The patch to which the showmen periodically returned was across the way from heath land, and it turned out that, as Romanichals of old had done, travellers still sold bunches of heather.  She would go out picking after nightfall with the showman’s wife, and come back to the caravan with a hessian sackful.  The smell permeated the love they made, in their one room home; it was as if they were always making love outside, bedded on green and purple fronds, breasts and backs and faces lit by the moon or speckled in the starlight.  She sold the heather as he worked the merry-go-round.  She had a way of going about it that made people buy.  The irritation and envy of her heather-selling mentor was assuaged by the generous cut she thought it wise to offer.  She also liked to whirl and build the candy floss, and he would watch her then, concentrating hard so as to matt the pink sugary threads together.  But if she chanced to look up and see him standing there, smiling, then she would lose the cumulus from the stick and have to begin again.  The waiting children fretted, the parents tried not to, but nothing mattered, for behind them she could see the laughing eyes of her love.  They would never be Romanichals or even true showpeople but for what they were, for choosing to live outside the conventions that previously held them, they were accepted.

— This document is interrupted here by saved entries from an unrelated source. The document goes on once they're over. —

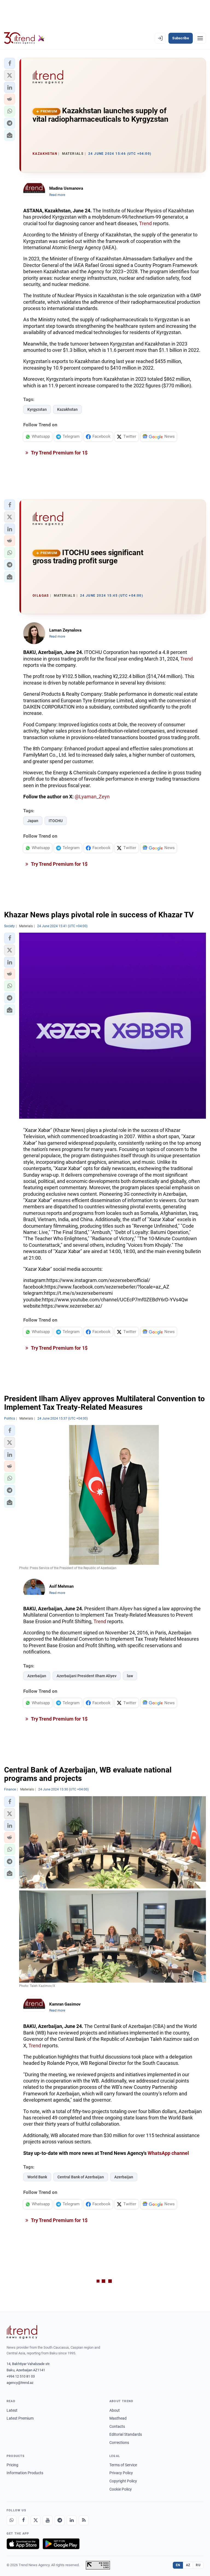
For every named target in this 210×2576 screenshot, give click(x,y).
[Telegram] (60, 2520)
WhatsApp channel (168, 2153)
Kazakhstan (67, 409)
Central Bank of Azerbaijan (80, 2177)
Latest (12, 2410)
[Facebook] (23, 2520)
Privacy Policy (121, 2473)
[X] (35, 2520)
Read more (57, 195)
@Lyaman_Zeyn (92, 796)
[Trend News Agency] (22, 2332)
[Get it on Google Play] (61, 2543)
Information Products (25, 2473)
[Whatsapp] (11, 2520)
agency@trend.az (20, 2383)
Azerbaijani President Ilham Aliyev (86, 1676)
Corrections (119, 2442)
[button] (9, 63)
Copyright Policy (123, 2481)
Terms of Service (123, 2465)
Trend (145, 223)
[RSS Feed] (84, 2520)
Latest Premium (20, 2418)
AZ (188, 2565)
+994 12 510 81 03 (21, 2376)
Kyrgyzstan (37, 409)
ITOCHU (56, 821)
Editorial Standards (125, 2434)
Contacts (117, 2426)
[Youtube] (47, 2520)
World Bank (37, 2177)
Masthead (118, 2418)
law (130, 1676)
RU (198, 2565)
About (114, 2410)
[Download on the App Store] (23, 2543)
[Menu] (200, 38)
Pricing (12, 2465)
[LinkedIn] (72, 2520)
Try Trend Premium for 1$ (59, 453)
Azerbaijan (36, 1676)
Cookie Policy (120, 2489)
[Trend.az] (24, 38)
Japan (32, 821)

It was when he saw a boy of about his son’s age, his build and hair colour, looking on as a little sister or brother rode the horses, it was then that he would have to turn his face away.  At the ends of those days she would hold him hard to her as he cried, and he would do the same for her on the days when she fell.  Worst was when each was missing what had been left behind.  On such days it needed one of them to break free of the misery and hold the other at arm’s length, face to face, and issue stern injunctions for the benefit of both.  For each accepted that there is nothing without a sadness; not one great thing in life without some corresponding sorrow that has to be borne.  Impossibly lucky was the woman or man who had never had to choose between sorrows, between joys.  And lucky too the man or woman who felt that he or she could get through life without the occasional sprig of heather pinned to their breast.